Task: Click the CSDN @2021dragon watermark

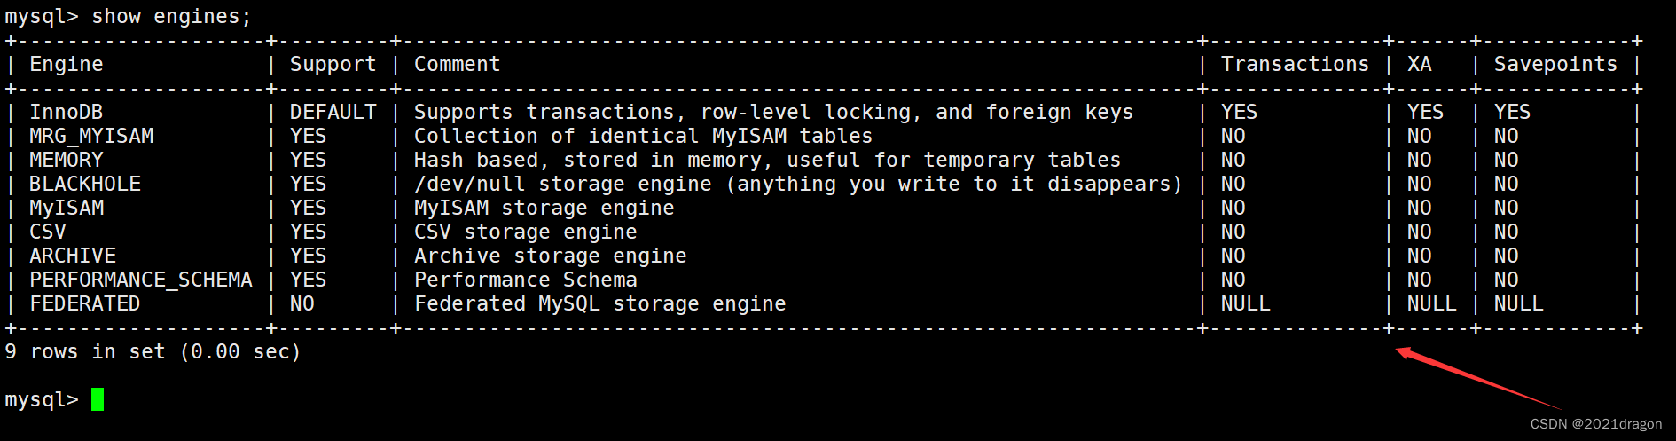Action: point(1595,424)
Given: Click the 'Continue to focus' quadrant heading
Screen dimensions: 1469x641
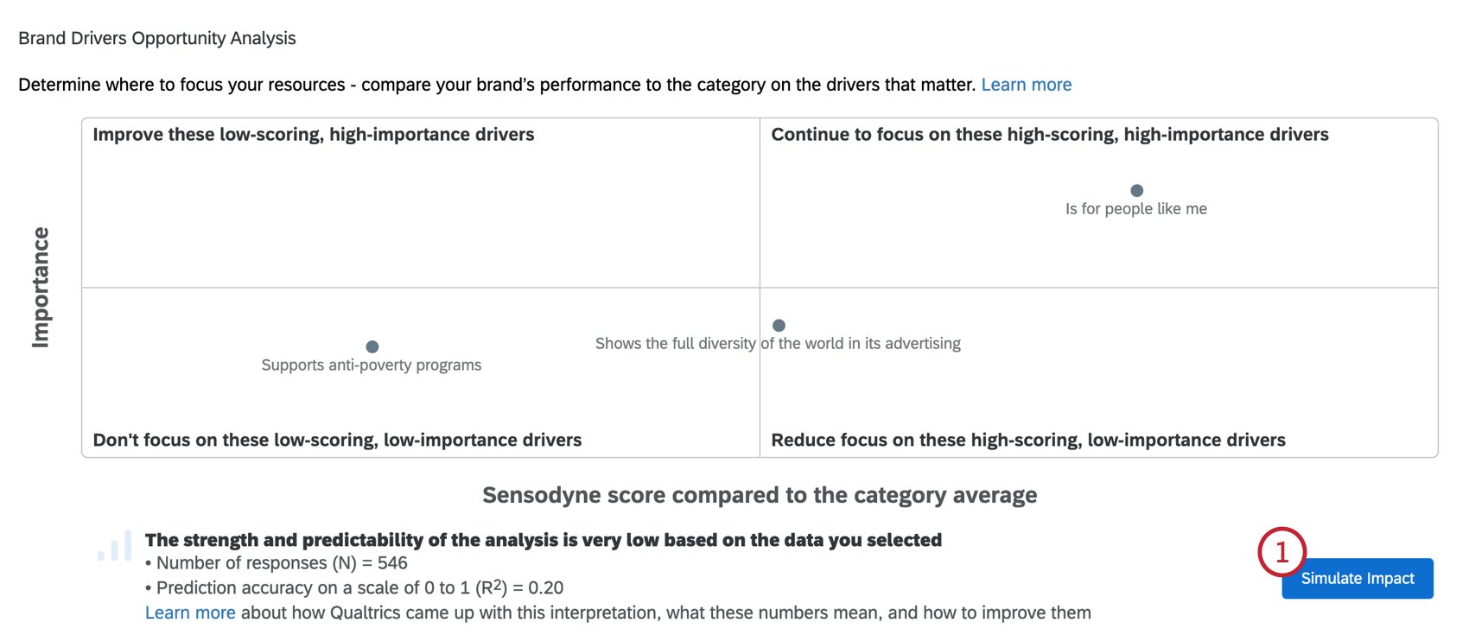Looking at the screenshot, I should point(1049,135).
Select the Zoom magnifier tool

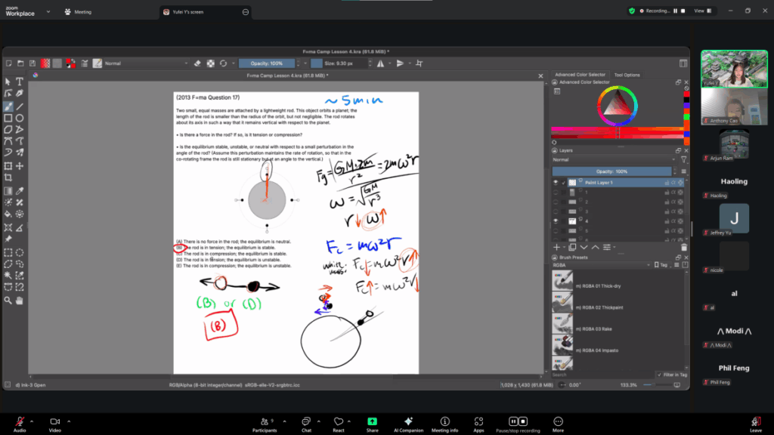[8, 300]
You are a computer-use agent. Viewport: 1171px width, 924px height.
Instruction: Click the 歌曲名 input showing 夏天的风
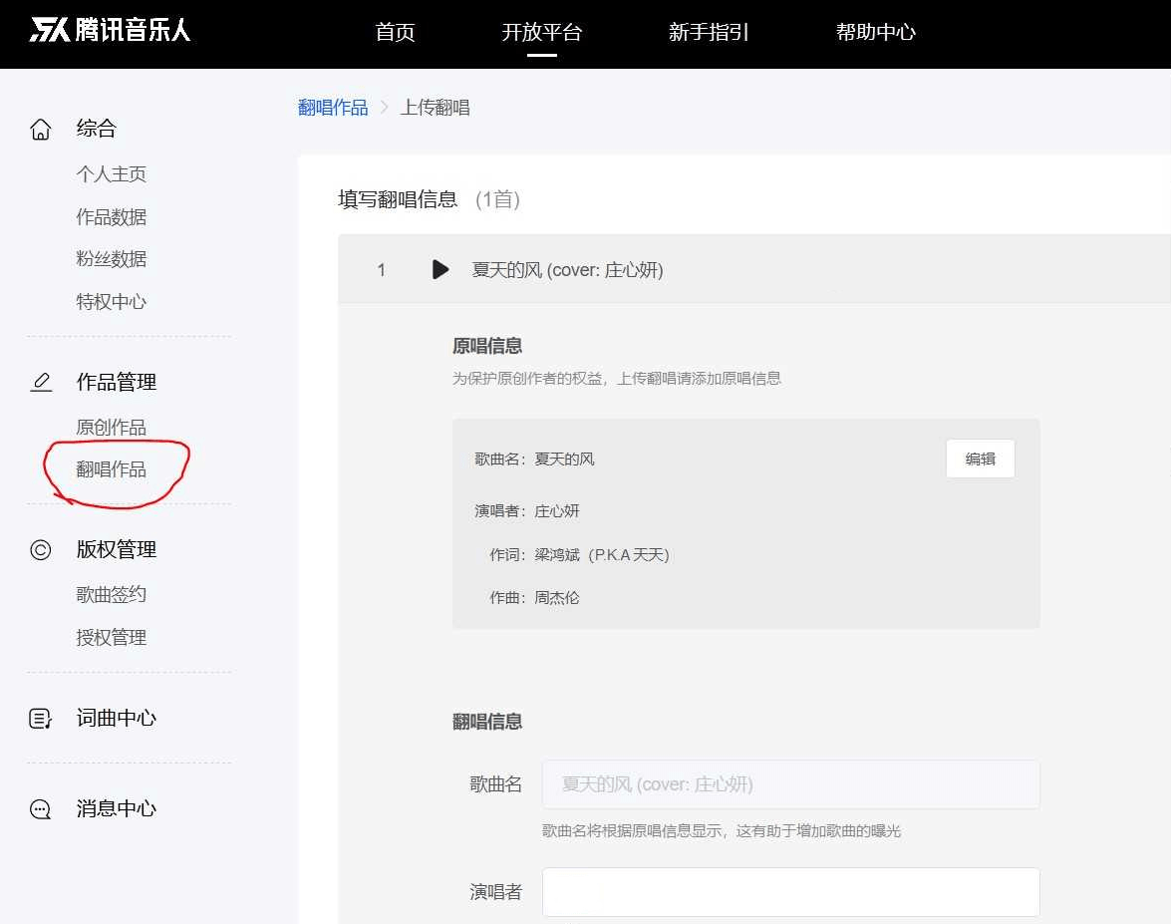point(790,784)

########################################

** Task requirements **
Collect every line in the rows above that contains the word "Click", and copy each of those lines in full.

** Response **
Task: Click the CSDN @2021dragon watermark
Given: Click the 'Continue to focus' quadrant heading
Instruction: Click the 歌曲名 input showing 夏天的风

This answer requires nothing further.